China’s Remarkable Economic Rise: the Key Factors

China’s Remarkable Economic Rise: the Key Factors

Over the course of the past decades, China has managed to engineer one of the biggest turnarounds in history and is currently among the world’s most powerful nations. However, the bedrock of the country’s remarkable rise is rooted in its rapid economic growth. Very few countries in the world have managed to grow at the rate at which China has done over the course of the past seven decades. China is now perhaps one of the most important countries in the world in terms of trade, consumption and overall well being of the global economic system. Hence, its trade war with the United States has proven to be such a problem for global growth over the past months. To put it into perspective, a report by the McKinsey Global Institute has stated that by 2040, China’s attitude to open trade could add or remove around $22 trillion to $37 in economic value.

The stakes are too high at the moment, but it is interesting to have a look at how China grew into the superpower they are today. It became the world’s second-largest economy back in 2010 and having upstaged Japan to that spot, China has held on to the spot quite firmly. Some economists believe that China will eventually go past the United States around 2030. However, the World Bank had stated in 2014 that in terms of purchasing power parity, the country is already ahead of the United States.

On the other hand, the Chinese political leadership has also been heavily invested in the country’s economic growth. The reforms started back in 1978 under Deng Xiaoping, and from then on, the country continued to grow at a breakneck pace. The recent update which strenghthens this idea reveals that the country will see its own NASDAQ style trading venue within the next 12 months.

Although questions remain over the data that is released by the Chinese government, there is no doubt that the political leadership has been a major factor in the country’s economic growth.

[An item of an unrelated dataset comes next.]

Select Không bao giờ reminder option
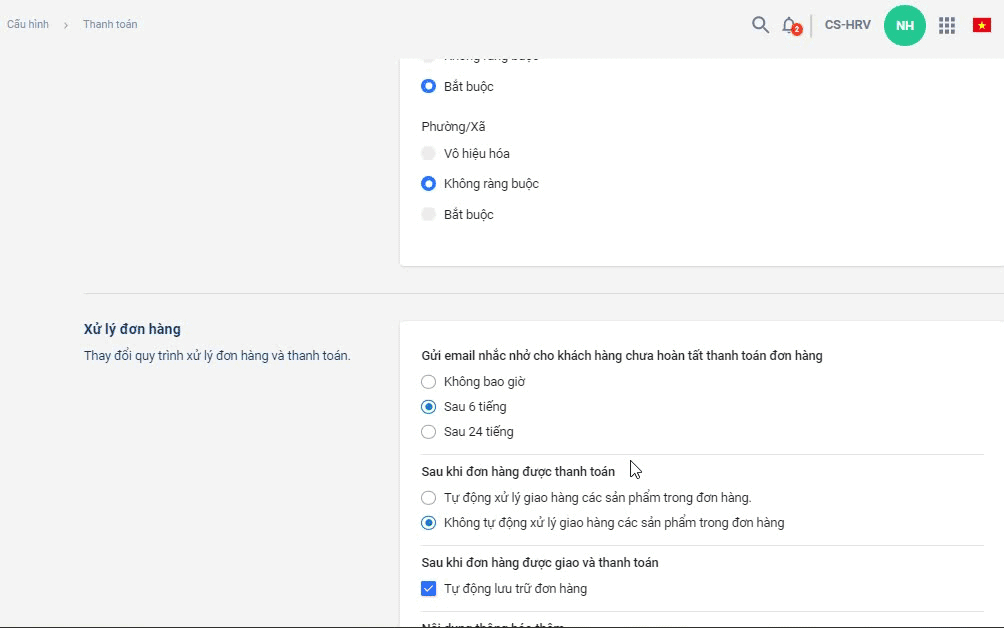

The other factor that accelerated China’s hyper-growth was the manufacturing sector that saw it become the ‘factory of the world’. It was back in 2001 when a report from the World Trade Organization revealed that China was the ‘world’s factory’ and also the biggest trader. Currently, it is the largest source of imports for as many as 65 nations, and that gives it enormous leverage on the political front. Last but not least, the flow of foreign investments into the country has also cemented its place as a superpower in the modern world.